Только impression (русское «впечатление» здесь не годится), какой бы хилой ни казалась его материя, а след неуловимым, есть критерий истины, и поэтому только оно заслуживает того, чтобы быть схваченным духом, ибо только оно способно, если сумеет высвободить истину, привести дух к большему совершенству и доставить ему чистую радость. Impression для писателя — это то же самое, что эксперимент для ученого (здесь скрытая идея единственно реальной психологии, то есть психологии экспериментальной, каковой являются некоторые вещи, называемые произведениями искусства и литературы), с тою только разницей, что у ученого работа ума предшествует, а у писателя — следует потом. То, чего мы не должны расшифровывать своим личным усилием, то, что было ясно для нас, — не наше. Идет от нас лишь то, что мы извлекаем из темноты, которая в нас и которую не знают другие (ibid.).
Теперь я соединю это с другим рассуждением, поставив один простой вопрос: из чего, из какого материала эти impressiones, импрессии? Очень странно, но Пруст, говоря об импрессии, в то же время отличает ее от того, что мы видим. Ведь то, что мы видим, на что мы смотрим, с нашей обычной точки зрения, — это тоже импрессии, впечатления. Но Пруст, очевидно, считает, что материал того и другого разный. Материал того, на что мы смотрим, не есть импрессия, это что-то другое. Какой же материал тогда в импрессии? Как можно вообще произвести это различие? Разве здесь не так же, как в случае с истинами, которые мы выбираем произвольно — скажем, мы выбираем аксиому в логике, или какие-то другие истины, истинность которых установлена, потому что есть их материальная фигура. Что это за материальная фигура истины? В одних случаях Пруст называет это «иероглифом», в других — «двойной бороздой».

++++

• ЗАДАНИЕ A:
Можете полностью и дословно переписать фрагмент о Прусте и импрессии?
• ЗАДАНИЕ B:
Можете оформить в виде нумерованного списка строки из записей, от строки с «Where should I click to: Select the barraindus_risky_excess_ret» до строки с «(x=57, y=388)» включительно, опустив пустые строки?

• ДАННЫЕ ДЛЯ УПРАЖНЕНИЯ:
++++

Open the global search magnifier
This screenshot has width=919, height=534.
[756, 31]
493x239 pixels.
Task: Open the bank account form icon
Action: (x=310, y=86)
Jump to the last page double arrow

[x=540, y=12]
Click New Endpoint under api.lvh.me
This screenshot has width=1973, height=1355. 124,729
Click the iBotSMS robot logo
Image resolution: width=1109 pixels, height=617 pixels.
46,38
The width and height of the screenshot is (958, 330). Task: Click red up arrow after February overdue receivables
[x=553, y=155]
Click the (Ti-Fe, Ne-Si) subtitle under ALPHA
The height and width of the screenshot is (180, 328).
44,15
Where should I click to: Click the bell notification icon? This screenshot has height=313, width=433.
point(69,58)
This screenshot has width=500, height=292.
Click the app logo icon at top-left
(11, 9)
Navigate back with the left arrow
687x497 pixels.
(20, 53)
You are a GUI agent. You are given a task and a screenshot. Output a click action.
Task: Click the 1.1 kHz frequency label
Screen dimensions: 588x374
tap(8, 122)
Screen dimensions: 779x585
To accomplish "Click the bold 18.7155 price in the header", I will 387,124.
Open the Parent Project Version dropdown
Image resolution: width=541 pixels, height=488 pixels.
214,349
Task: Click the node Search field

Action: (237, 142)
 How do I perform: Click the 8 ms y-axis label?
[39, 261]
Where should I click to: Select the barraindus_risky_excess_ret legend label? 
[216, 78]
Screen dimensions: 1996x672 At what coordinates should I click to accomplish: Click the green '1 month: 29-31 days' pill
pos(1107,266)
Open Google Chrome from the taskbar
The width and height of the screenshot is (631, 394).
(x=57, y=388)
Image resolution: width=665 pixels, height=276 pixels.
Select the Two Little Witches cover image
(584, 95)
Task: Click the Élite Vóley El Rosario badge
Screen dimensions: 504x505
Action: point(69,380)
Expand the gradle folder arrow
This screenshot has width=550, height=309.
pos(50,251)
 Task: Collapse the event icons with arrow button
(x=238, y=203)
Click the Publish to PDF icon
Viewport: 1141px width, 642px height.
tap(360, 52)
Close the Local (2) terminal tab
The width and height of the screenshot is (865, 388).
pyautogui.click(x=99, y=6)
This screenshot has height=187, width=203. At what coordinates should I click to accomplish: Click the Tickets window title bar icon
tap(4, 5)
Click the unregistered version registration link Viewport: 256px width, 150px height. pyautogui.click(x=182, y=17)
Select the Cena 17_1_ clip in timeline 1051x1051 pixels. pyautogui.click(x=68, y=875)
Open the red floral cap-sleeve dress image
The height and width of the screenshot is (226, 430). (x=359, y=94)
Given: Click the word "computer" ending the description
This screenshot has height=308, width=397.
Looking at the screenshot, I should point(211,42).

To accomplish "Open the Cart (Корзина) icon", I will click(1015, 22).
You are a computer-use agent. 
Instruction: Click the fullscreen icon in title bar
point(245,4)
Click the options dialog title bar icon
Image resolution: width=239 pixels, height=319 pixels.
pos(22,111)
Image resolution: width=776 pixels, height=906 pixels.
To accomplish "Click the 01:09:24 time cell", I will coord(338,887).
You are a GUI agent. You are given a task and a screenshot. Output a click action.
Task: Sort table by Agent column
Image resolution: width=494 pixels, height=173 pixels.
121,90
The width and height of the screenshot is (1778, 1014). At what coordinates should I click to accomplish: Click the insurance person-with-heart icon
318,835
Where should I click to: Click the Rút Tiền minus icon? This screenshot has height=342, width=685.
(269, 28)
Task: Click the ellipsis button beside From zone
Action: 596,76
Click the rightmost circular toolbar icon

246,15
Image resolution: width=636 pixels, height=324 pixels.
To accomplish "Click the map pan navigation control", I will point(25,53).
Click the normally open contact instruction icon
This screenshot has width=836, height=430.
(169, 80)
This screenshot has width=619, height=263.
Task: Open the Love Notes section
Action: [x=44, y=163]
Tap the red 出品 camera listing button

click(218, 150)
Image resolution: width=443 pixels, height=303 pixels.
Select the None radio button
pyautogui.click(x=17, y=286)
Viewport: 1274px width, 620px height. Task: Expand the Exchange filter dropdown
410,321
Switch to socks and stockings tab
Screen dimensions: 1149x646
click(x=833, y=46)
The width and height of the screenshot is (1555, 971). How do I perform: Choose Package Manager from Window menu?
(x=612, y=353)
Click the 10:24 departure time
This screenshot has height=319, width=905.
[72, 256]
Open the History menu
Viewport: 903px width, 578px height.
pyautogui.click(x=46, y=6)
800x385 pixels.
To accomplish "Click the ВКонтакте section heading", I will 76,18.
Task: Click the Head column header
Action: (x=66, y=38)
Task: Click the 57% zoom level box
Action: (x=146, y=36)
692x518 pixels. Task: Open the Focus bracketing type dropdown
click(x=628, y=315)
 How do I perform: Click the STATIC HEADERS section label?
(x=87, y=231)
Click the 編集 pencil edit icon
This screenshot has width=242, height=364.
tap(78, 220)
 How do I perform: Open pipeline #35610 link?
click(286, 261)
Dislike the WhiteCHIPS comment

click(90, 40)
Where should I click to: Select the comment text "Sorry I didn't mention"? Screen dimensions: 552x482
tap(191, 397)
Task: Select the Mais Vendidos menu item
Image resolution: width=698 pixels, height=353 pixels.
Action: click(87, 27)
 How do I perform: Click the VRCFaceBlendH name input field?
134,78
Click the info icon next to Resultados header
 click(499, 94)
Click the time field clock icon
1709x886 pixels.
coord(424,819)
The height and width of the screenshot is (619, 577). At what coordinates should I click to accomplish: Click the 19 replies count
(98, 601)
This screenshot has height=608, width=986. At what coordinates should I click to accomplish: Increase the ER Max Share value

++++

• ПОЛНОЕ РЕШЕНИЕ A:
Только impression (русское «впечатление» здесь не годится), какой бы хилой ни казалась его материя, а след неуловимым, есть критерий истины, и поэтому только оно заслуживает того, чтобы быть схваченным духом, ибо только оно способно, если сумеет высвободить истину, привести дух к большему совершенству и доставить ему чистую радость. Impression для писателя — это то же самое, что эксперимент для ученого (здесь скрытая идея единственно реальной психологии, то есть психологии экспериментальной, каковой являются некоторые вещи, называемые произведениями искусства и литературы), с тою только разницей, что у ученого работа ума предшествует, а у писателя — следует потом. То, чего мы не должны расшифровывать своим личным усилием, то, что было ясно для нас, — не наше. Идет от нас лишь то, что мы извлекаем из темноты, которая в нас и которую не знают другие (ibid.).
Теперь я соединю это с другим рассуждением, поставив один простой вопрос: из чего, из какого материала эти impressiones, импрессии? Очень странно, но Пруст, говоря об импрессии, в то же время отличает ее от того, что мы видим. Ведь то, что мы видим, на что мы смотрим, с нашей обычной точки зрения, — это тоже импрессии, впечатления. Но Пруст, очевидно, считает, что материал того и другого разный. Материал того, на что мы смотрим, не есть импрессия, это что-то другое. Какой же материал тогда в импрессии? Как можно вообще произвести это различие? Разве здесь не так же, как в случае с истинами, которые мы выбираем произвольно — скажем, мы выбираем аксиому в логике, или какие-то другие истины, истинность которых установлена, потому что есть их материальная фигура. Что это за материальная фигура истины? В одних случаях Пруст называет это «иероглифом», в других — «двойной бороздой».

• ПОЛНОЕ РЕШЕНИЕ B:
1. Where should I click to: Select the barraindus_risky_excess_ret legend label? 
2. [216, 78]
3. Screen dimensions: 1996x672 At what coordinates should I click to accomplish: Click the green '1 month: 29-31 days' pill
4. pos(1107,266)
5. Open Google Chrome from the taskbar
6. The width and height of the screenshot is (631, 394).
7. (x=57, y=388)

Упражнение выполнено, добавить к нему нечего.